80 N.E.3d 1005 (2017)
Court held that there is no strict rule or formula that must be met in order for social media communications authenticated in order to be admitted into evidence, though there must be sufficient indicia that the communication came from the offer in order to be properly authenticated. The court noted that, “Given the general population’s mass consumption and use of social media, predictably, social media postings are becoming an important source of evidence.” Court ultimately vacated conviction and ordered new trial where prosecution failed to authenticate photo of defendant holding gun ostensibly used in robbery.
149 A.D.3d (2017)
The party seeking to use social media posts against their alleged author was unable to produce the person who obtained the printouts, and plaintiff denied that the printous were from his account, and there was “no other means to prove or disprove their authenticity.”
No. 16-1592 (6th Cir. 2017)
In which court held that the various questions raised by potentially altered social-media images "could conceivably be quite interesting.” Held that Facebook photos could not be authenticated and were thus inadmissible in part because [the investigator who obtained them] admitted that he did not know who created the Facebook page or whether the Facebook page itself was authentic.
58 Misc. 3d 780 (Fam. Ct. N.Y. Co. 2017)
In which the lower court found that screenshots of text messages sent by a mother to an unknown party agreeing to engage in prostitution was authenticated by a variety of corroborating evidence submitted by the offering party. In so finding, the court noted that authentication might come from a combination of sources, including circumstantial evidence.
155 A.D.3d 1442 (2017)
In which defendant was convicted of multiple drug charges. In the course of trying the defendant on those charges, certain Facebook messages were introduced as evidence. Defendant argued that the court erred in permitting the state to introduce a private Facebook message, claiming a lack of foundation. In this instance, as there was considerable outside testimony corroborating the contents of the message along with additional circumstantial corroborating evidence, the court admitted the messages as properly authenticated.
867 F.3d 1 (2017)
Defendant in this case argued that social media pages proffered as evidence were not properly authenticated, that they therefore should not have been admitted, and that he was prejudiced by their admission. Court held that it is axiomatic that documentary evidence must be authentic. The court went on to note that authenticity is closely related to relevance, for if an item is not what it purports to be then it may not be relevant to the inquiry. The standard the district court must apply in evaluating a document's authenticity is whether there is “enough support in the record to warrant a reasonable person in determining that the evidence is what it purports to be.
155 A.D.3d 1636 (2017)
Case involving a family dispute, in which a screenshot of a Facebook post was admitted based as properly admitted in evidence at the fact-finding hearing based on the mother's testimony that it accurately represented the father's Facebook page on the date in question and that she had communicated with the father through his Facebook page in the past.
Court of Appeals of Louisiana Fourth Circuit (2017)(unpublished)
Reaffirmed the holding of State v. Smith, finding that authentication renders evidence of the social media posts admissible at trial.

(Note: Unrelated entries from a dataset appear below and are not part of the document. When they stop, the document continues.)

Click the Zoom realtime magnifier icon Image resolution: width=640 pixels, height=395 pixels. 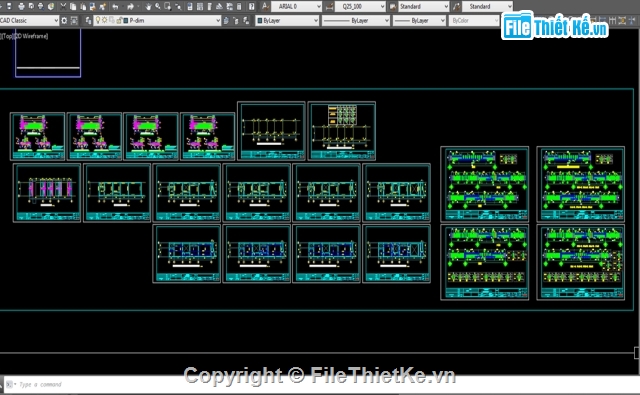[x=158, y=7]
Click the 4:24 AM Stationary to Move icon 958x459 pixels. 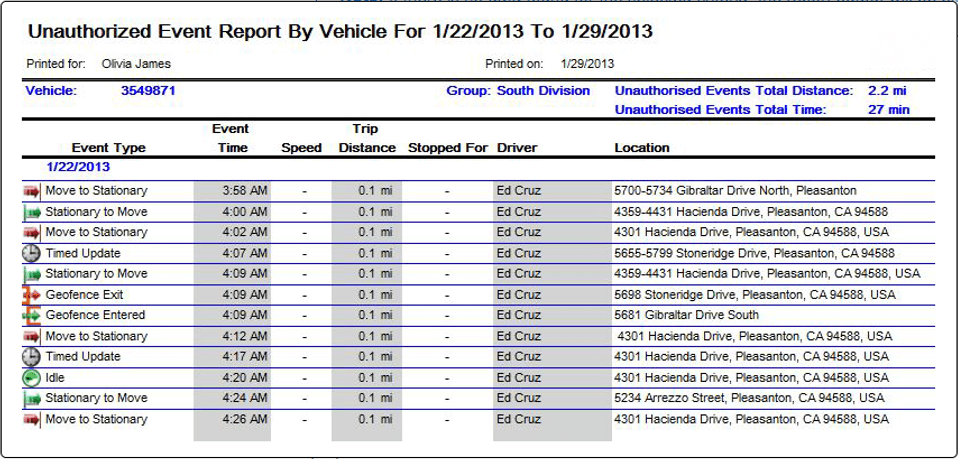click(x=32, y=398)
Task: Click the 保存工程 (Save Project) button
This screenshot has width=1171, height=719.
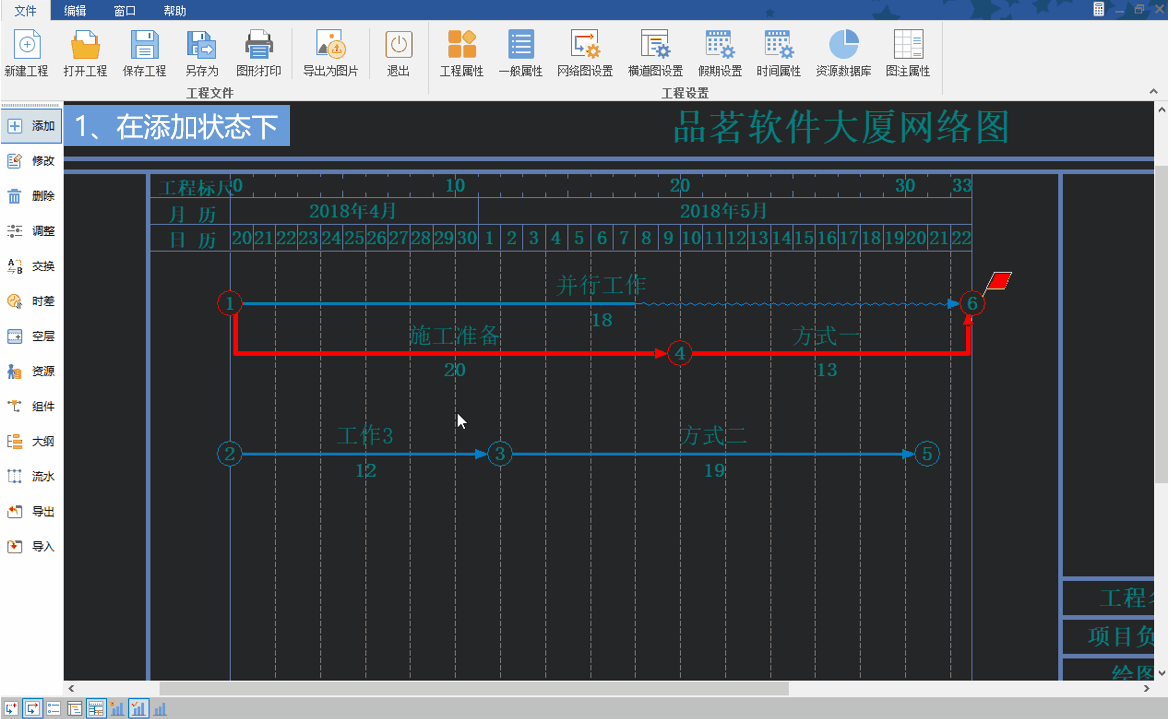Action: coord(144,54)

Whether the social media posts are reliable evidence is a question for the jury. Similarly, whether the opposing party can attack the reliability of the evidence at trial is not part of the trial court's preliminary inquiry.
154 A.D.3d 706 (2017)
Defendant appealed his conviction, and as part of his appeal, argued that a YouTube video which had been submitted into evidence was not properly authenticated. The court noted that, "[A]uthenticity is established by proof that the offered evidence is genuine and that there has been no tampering with it," and "[t]he foundation necessary to establish these elements may differ according to the nature of the evidence sought to be admitted.”Here, the YouTube video was properly authenticated by a YouTube certification, which indicated when the video was posted online, by a police officer who viewed the video at or about the time that it was posted online, and by the defendant's own admissions about the video made in a phone call while he was housed at Rikers Island Detention Center. The court further held that the video was further authenticated by its appearance, contents, substance, internal patterns, and other distinctive characteristics.
(Del. Supreme Court 2017)
Citing Parker v. State for the proposition that, “Where a proponent seeks to introduce social media evidence, he or she may use any form of verification available under Rule 901 — including witness testimony, corroborative circumstances, distinctive characteristics, or descriptions and explanations of the technical process or system that generated the evidence in question — to authenticate a social media post.” and that this guidance applies as well to authentication of text messages where there exist similar claims that such evidence could be faked or forged, or where there are questions as to the authorship of the messages if the transmitting electronic device could have been used by more than one person. In this case, the State provided evidence from which the jury could infer that Moss authored the outgoing messages.